Wahyu Saputra juga memaparkan upaya pencegahan yang telah dilakukan Bawaslu Kota Pangkalpinang selama tahapan kampanye Pemilu sebelumnya. Ia menyebutkan bahwa Bawaslu Kota Pangkalpinang telah menerbitkan sebanyak 1.884 imbauan administratif sebagai langkah pencegahan pelanggaran pemilu.

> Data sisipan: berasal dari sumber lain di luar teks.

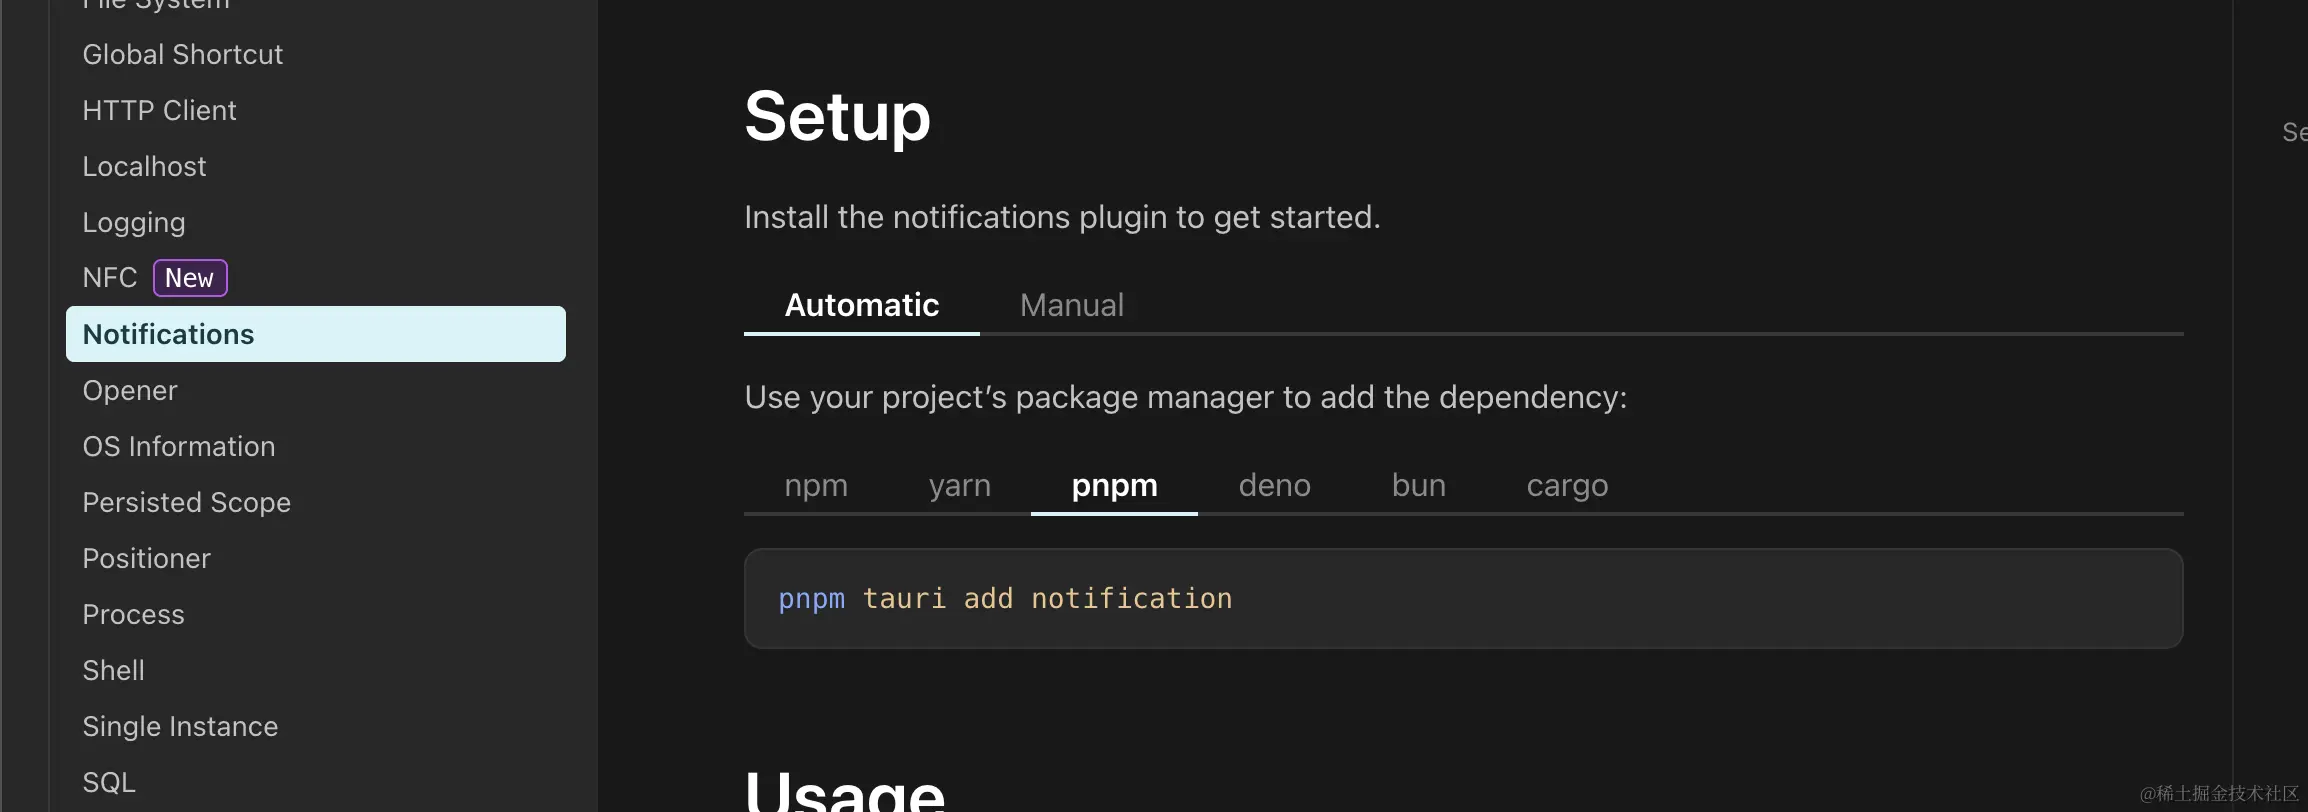Show the cargo install command tab
This screenshot has height=812, width=2308.
pos(1567,485)
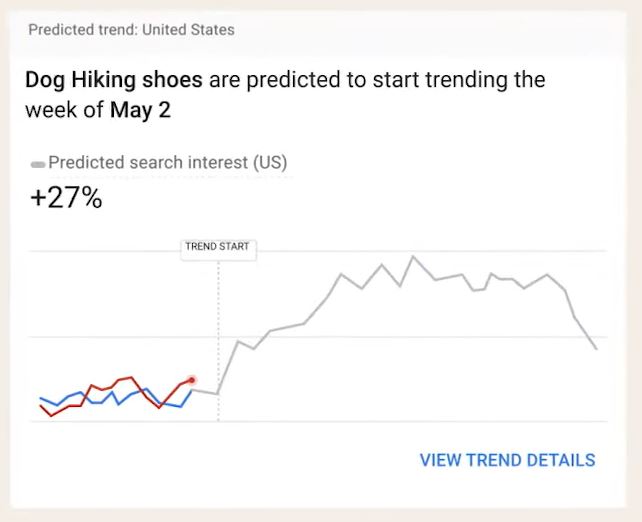The height and width of the screenshot is (522, 642).
Task: Click the Dog Hiking shoes headline text
Action: pyautogui.click(x=114, y=79)
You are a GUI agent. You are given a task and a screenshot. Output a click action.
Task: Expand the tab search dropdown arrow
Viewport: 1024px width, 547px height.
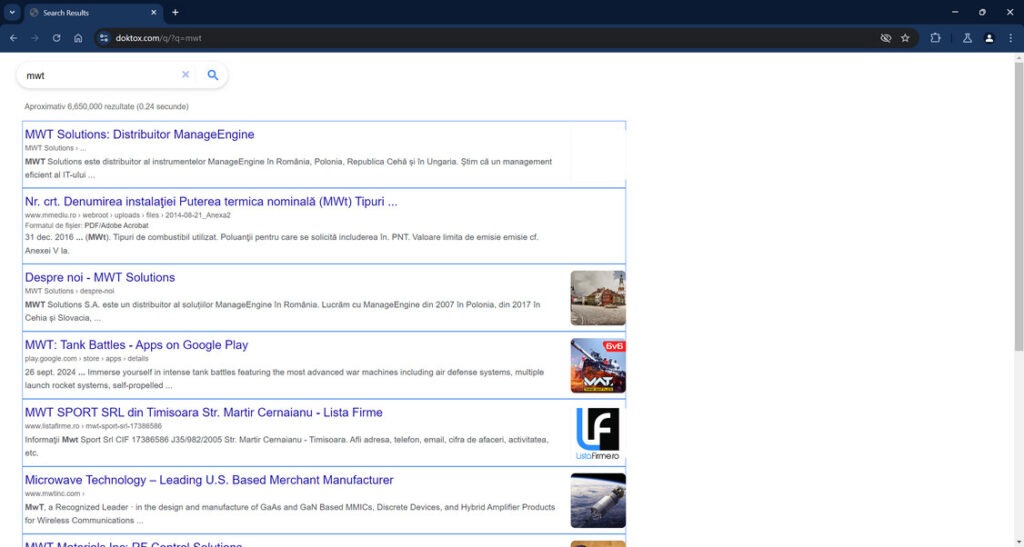10,12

Menurutnya, setiap kegiatan pengawasan yang dilakukan oleh Bawaslu selalu dituangkan dalam Laporan Hasil Pengawasan (LHP) sebagai bentuk dokumentasi dan pertanggungjawaban pengawasan.
Ia menambahkan bahwa catatan kritis dalam pengawasan menjadi salah satu tolak ukur untuk memperbarui data pengawasan, termasuk terhadap isu-isu yang berkembang di masyarakat, seperti persoalan netralitas Aparatur Sipil Negara (ASN) yang masih menjadi salah satu isu penting dalam pelaksanaan pemilu.
Di akhir penyampaiannya, Wahyu menegaskan bahwa berdasarkan Undang-Undang Nomor 7 Tahun 2017, Bawaslu memiliki fungsi melakukan pengawasan sekaligus penindakan terhadap pelanggaran pemilu guna menjaga integritas dan kualitas demokrasi di Indonesia.